Part 1 was previously posted and it seemed that people likd it, so I figured that I should post part 2 - http://waitbutwhy.com/2015/01/artificial-intelligence-revolution-2.html
Part 1 was previously posted and it seemed that people likd it, so I figured that I should post part 2 - http://waitbutwhy.com/2015/01/artificial-intelligence-revolution-2.html
There's a story about a card writing AI named Tully that really clarified the problem of FAI for me (I'd elaborate but I don't want to ruin it).
I've seen people talk about wireheading in this thread, but I've never seen anyone say that problems about maximizers-in-general are all implicitly problems about reward maximizers that assume that the wireheading problem has been solved. If someone has, please provide a link.
Instead of imagining intelligent agents (including humans) as 'things that are motivated to do stuff,' imagine them as programs that are designed to cause one of many possible states of the world according to a set of criteria. Google isn't 'motivated to find your search results.' Google is a program that is designed to return results that meet your search criteria.
A paperclip maximizer for example is a program that is designed to cause the one among all possible states of the world that contains the greatest integral of future paperclips.
Reward signals are values that are correlated with states of the world, but because intelligent agents exist in the world, the configuration of matter that represents the value of a reward maximizer's reward signal is part of the state of the world. So, reward maximizers can fulfill their terminal goal of maximizing the integral of their future reward signal in two ways: 1) They can maximize their reward signal by proxy by causing states of the world that maximize values that correlate with their reward signal, or; 2) they can directly change the configuration of matter that represents their reward signal. #2 is what we call wireheading.

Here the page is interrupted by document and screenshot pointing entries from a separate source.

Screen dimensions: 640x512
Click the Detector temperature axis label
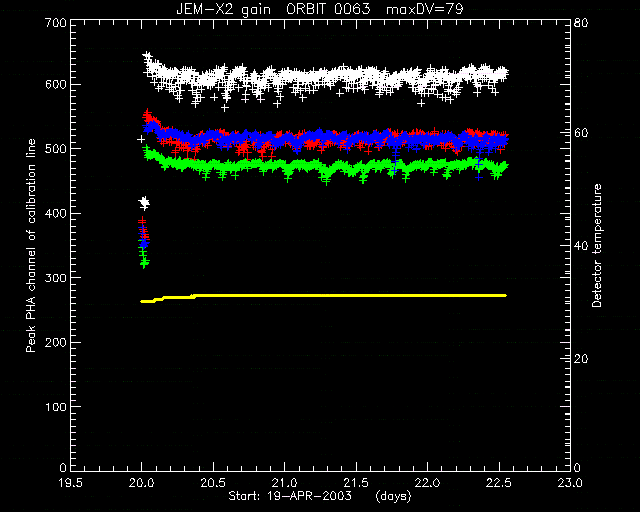597,245
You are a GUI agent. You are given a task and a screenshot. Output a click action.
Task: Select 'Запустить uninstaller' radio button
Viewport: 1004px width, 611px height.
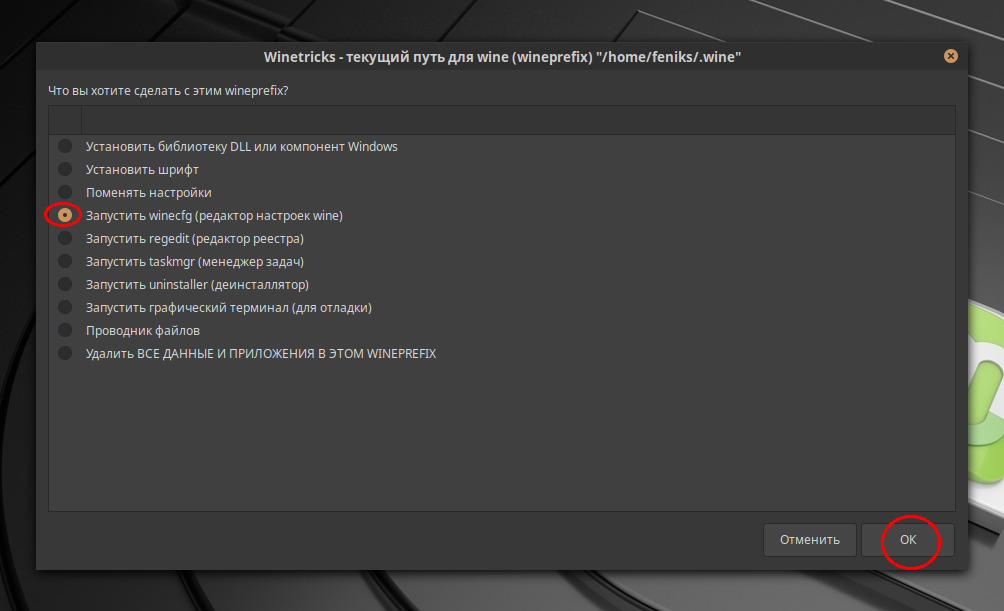click(65, 284)
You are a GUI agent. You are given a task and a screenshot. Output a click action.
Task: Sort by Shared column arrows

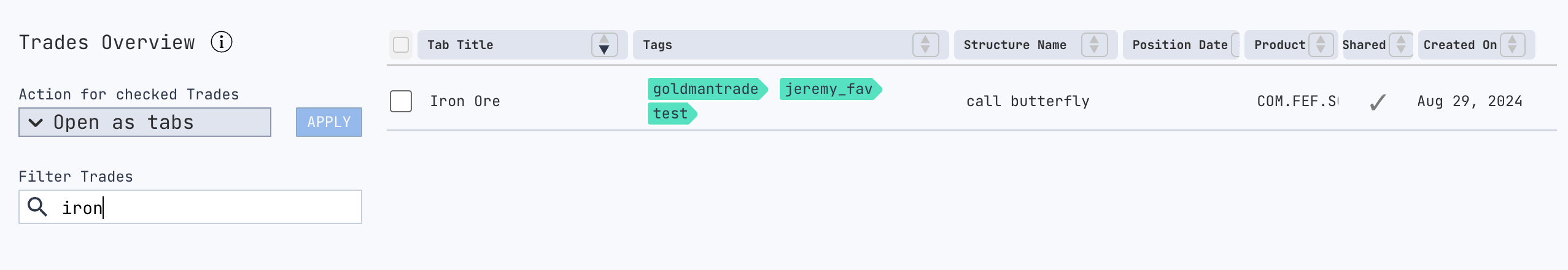point(1401,45)
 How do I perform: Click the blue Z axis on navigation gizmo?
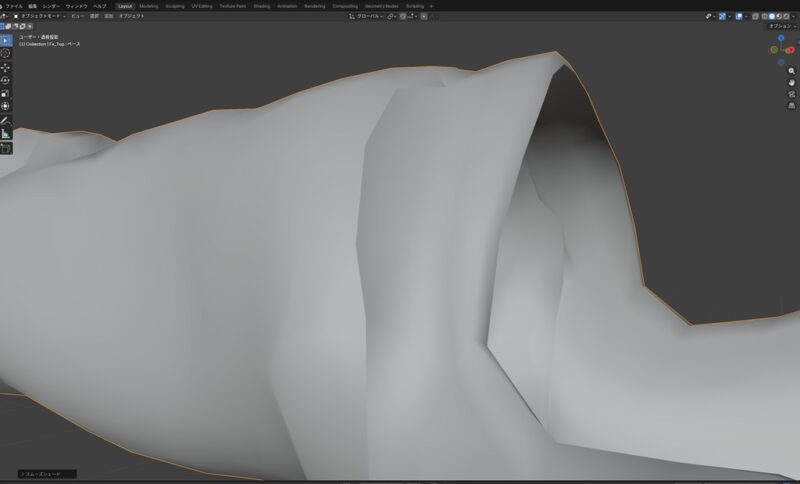(781, 38)
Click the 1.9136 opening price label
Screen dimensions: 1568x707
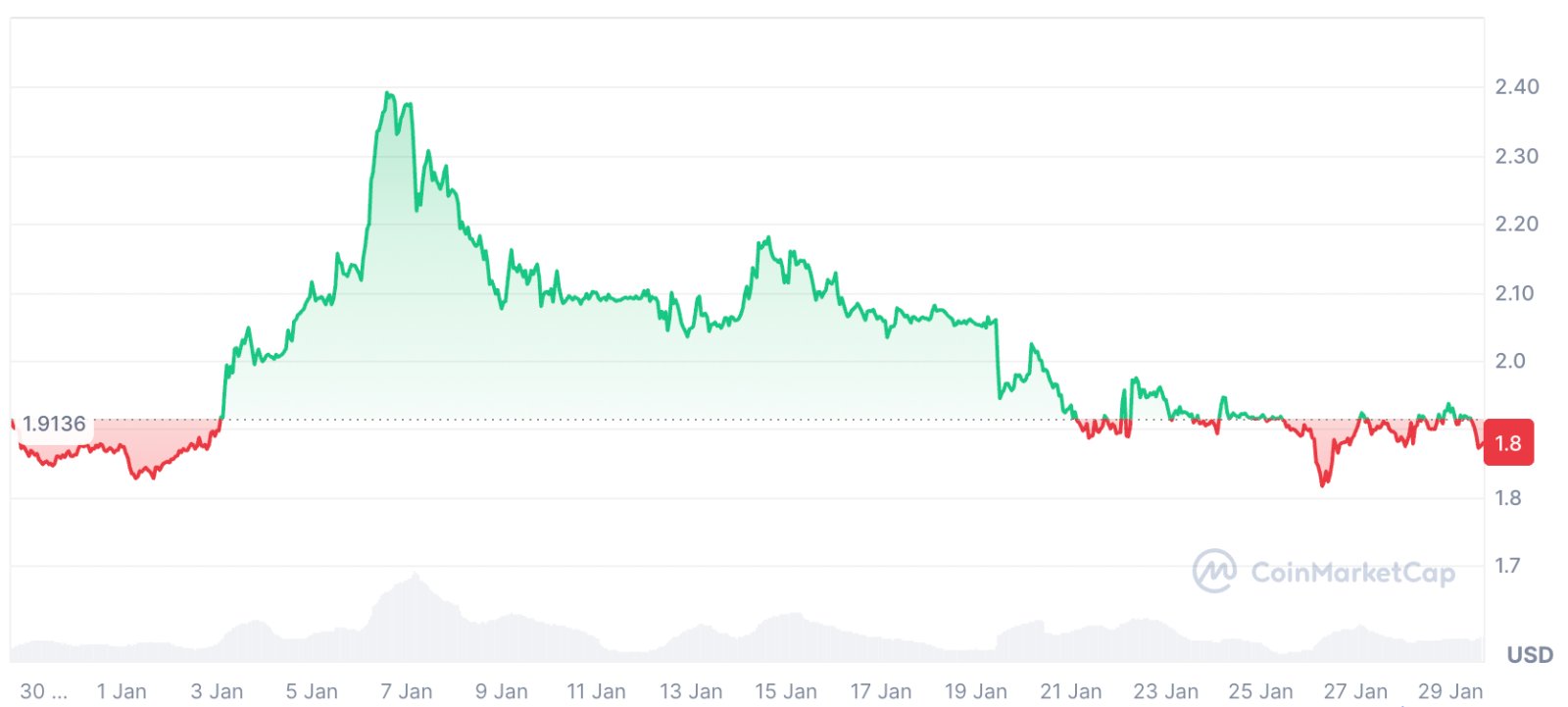(54, 424)
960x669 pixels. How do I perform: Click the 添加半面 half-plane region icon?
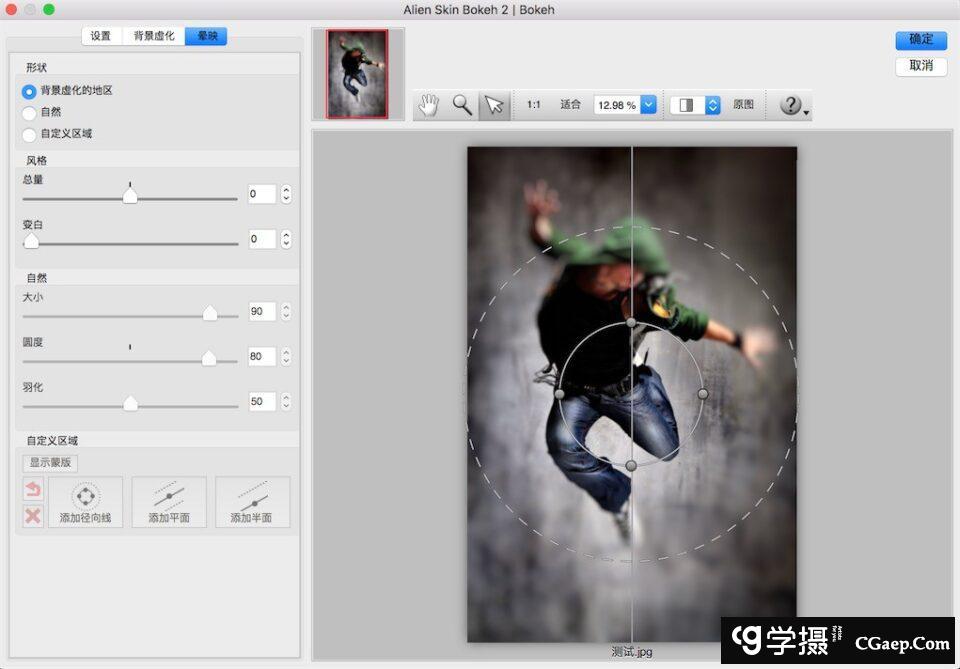tap(252, 502)
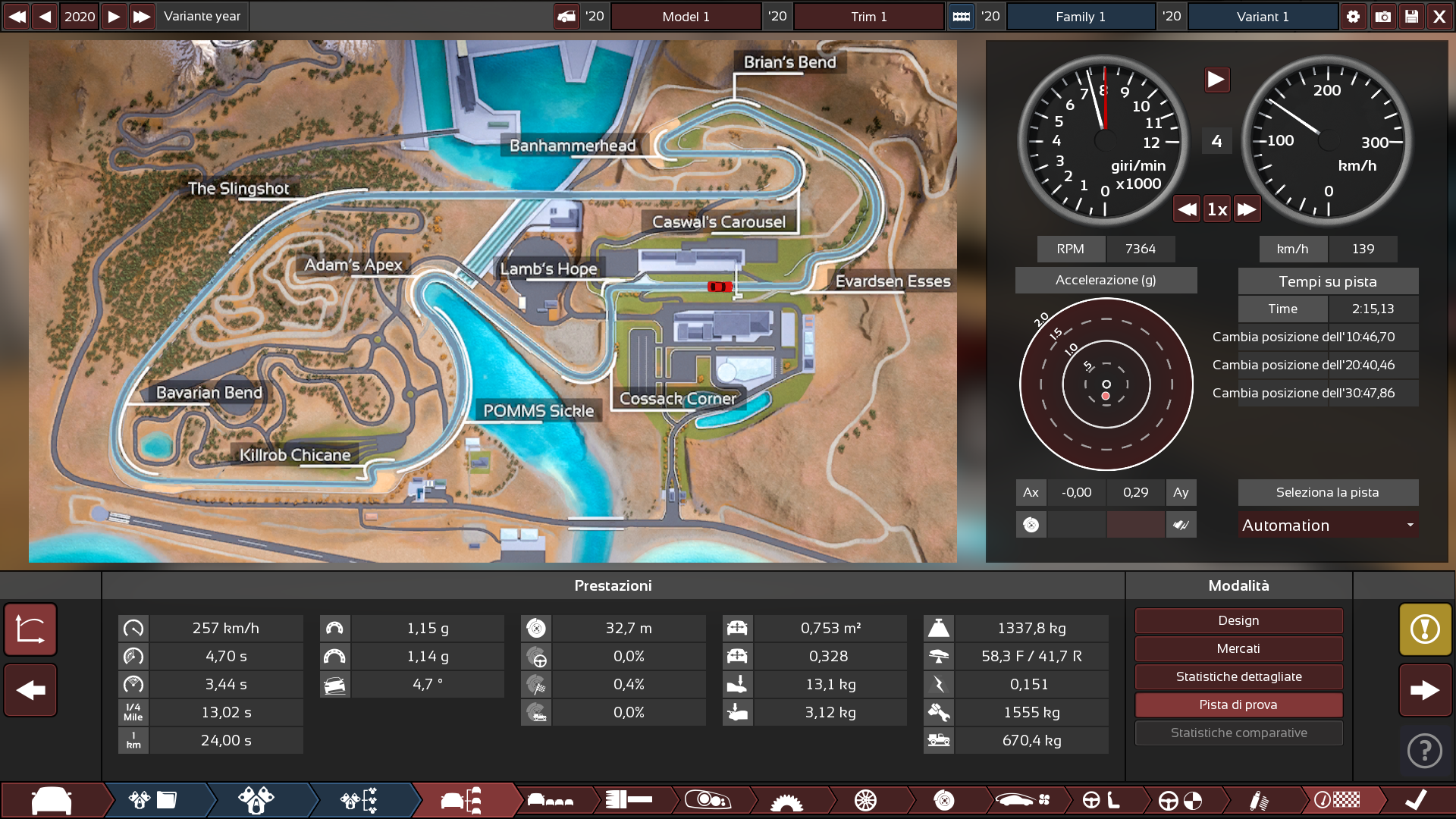Select the aerodynamics tab with the fan icon
Image resolution: width=1456 pixels, height=819 pixels.
[1020, 800]
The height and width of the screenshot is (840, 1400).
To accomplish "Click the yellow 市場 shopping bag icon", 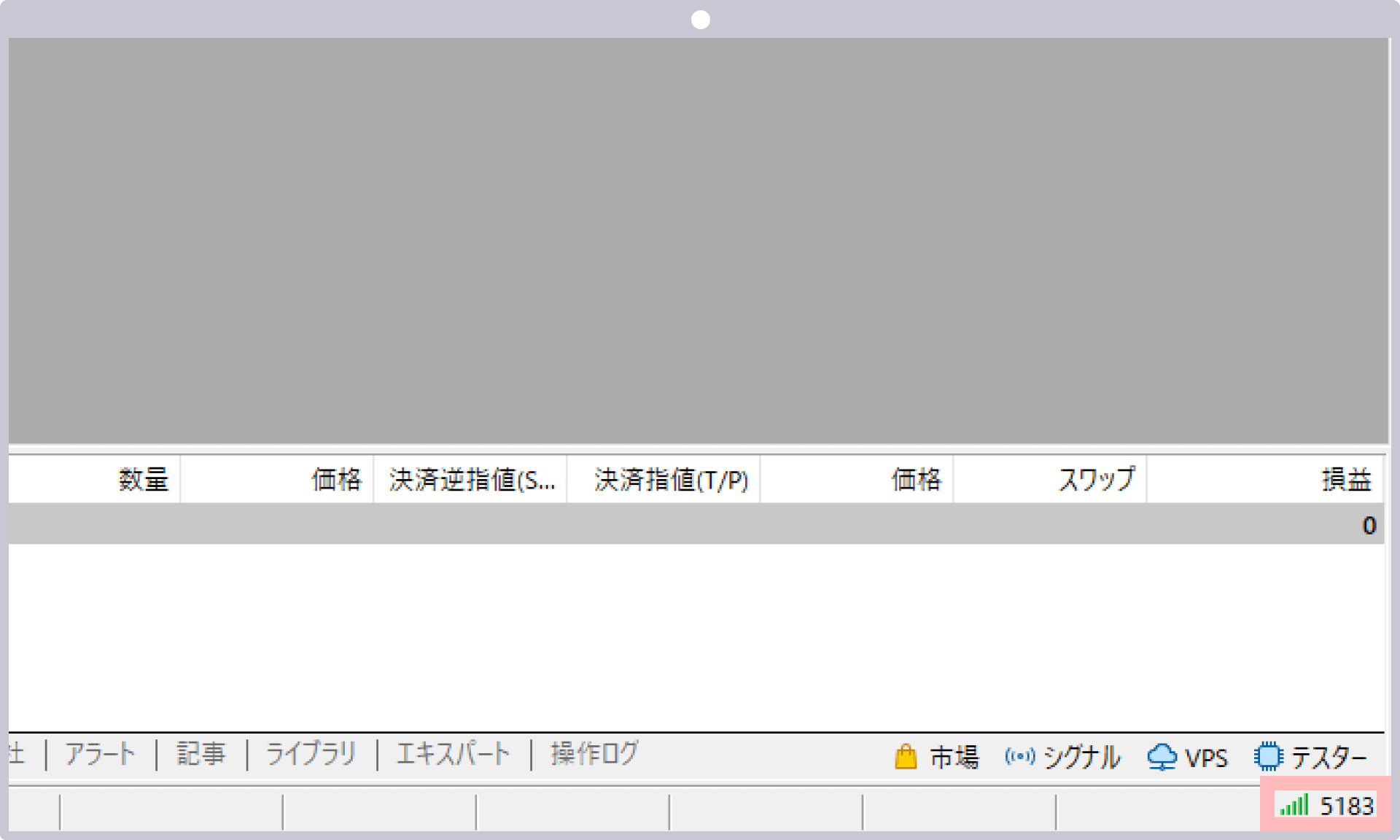I will [x=906, y=757].
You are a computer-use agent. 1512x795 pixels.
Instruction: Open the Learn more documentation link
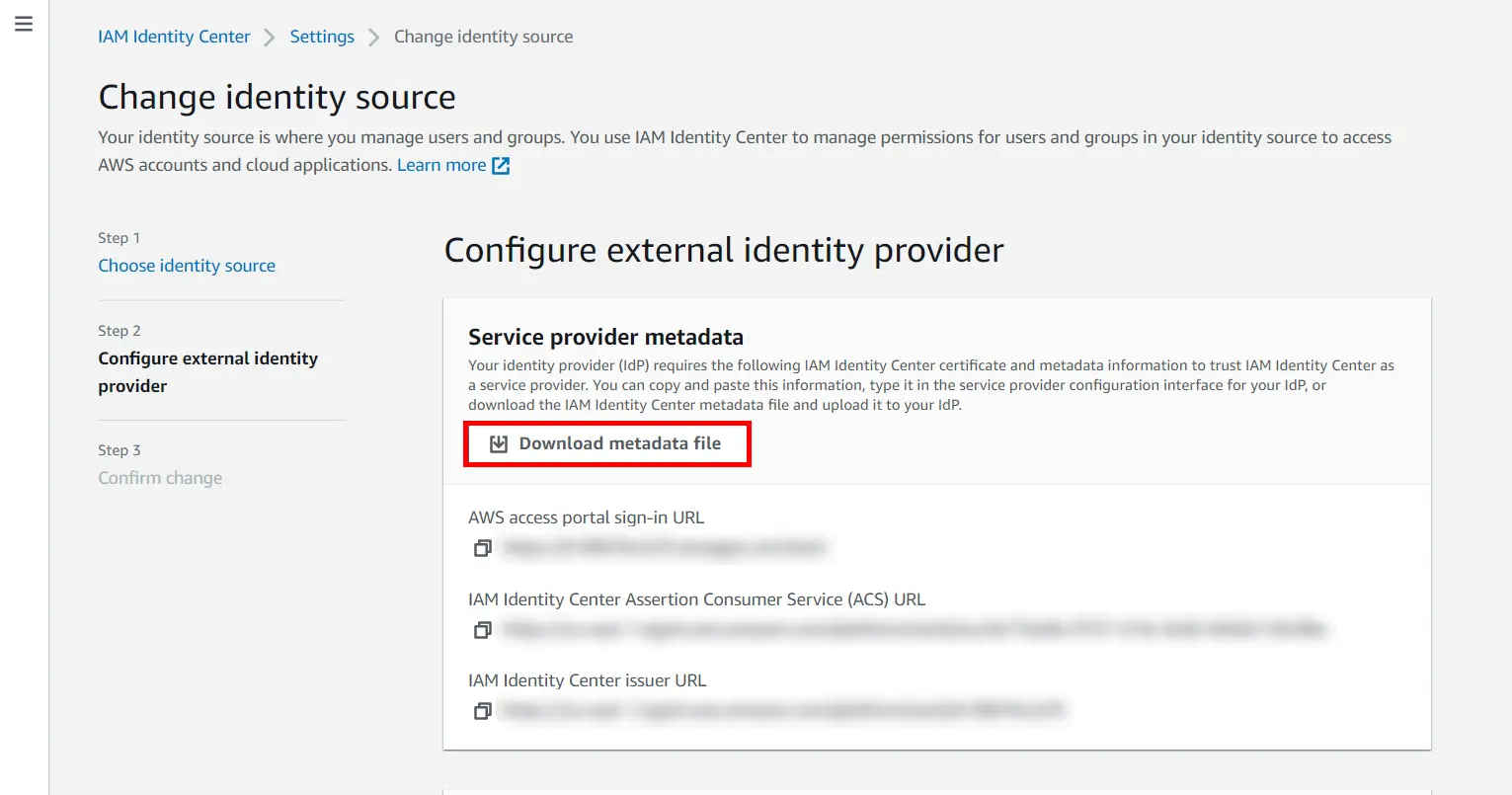pos(441,165)

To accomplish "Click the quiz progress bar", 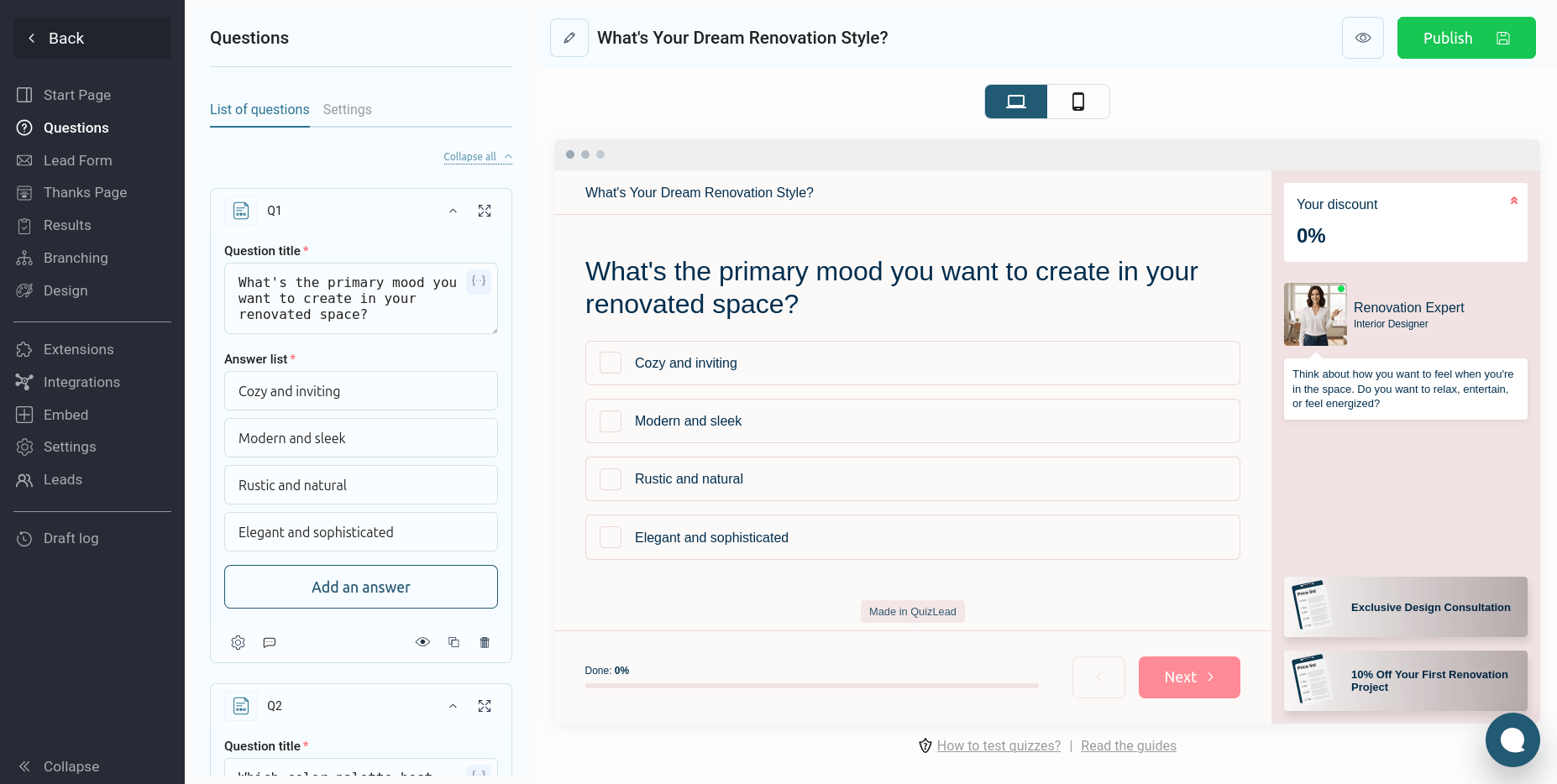I will point(811,686).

What you're actually proposing is that a sufficiently intelligent paperclip maximizer would create a reward signal for itself and change its terminal goal from 'Cause the one of all possible states of the world that contains the greatest integral of future paperclips' to 'Cause the one of all possible states of the world that contains the greatest integral of your future reward signal.' The paperclip maximizer would not cause a state of the world in which it has a reward signal and its terminal goal is to maximize said reward signal because that would not be the one of all possible states of the world that contained the greatest integral of future paperclips.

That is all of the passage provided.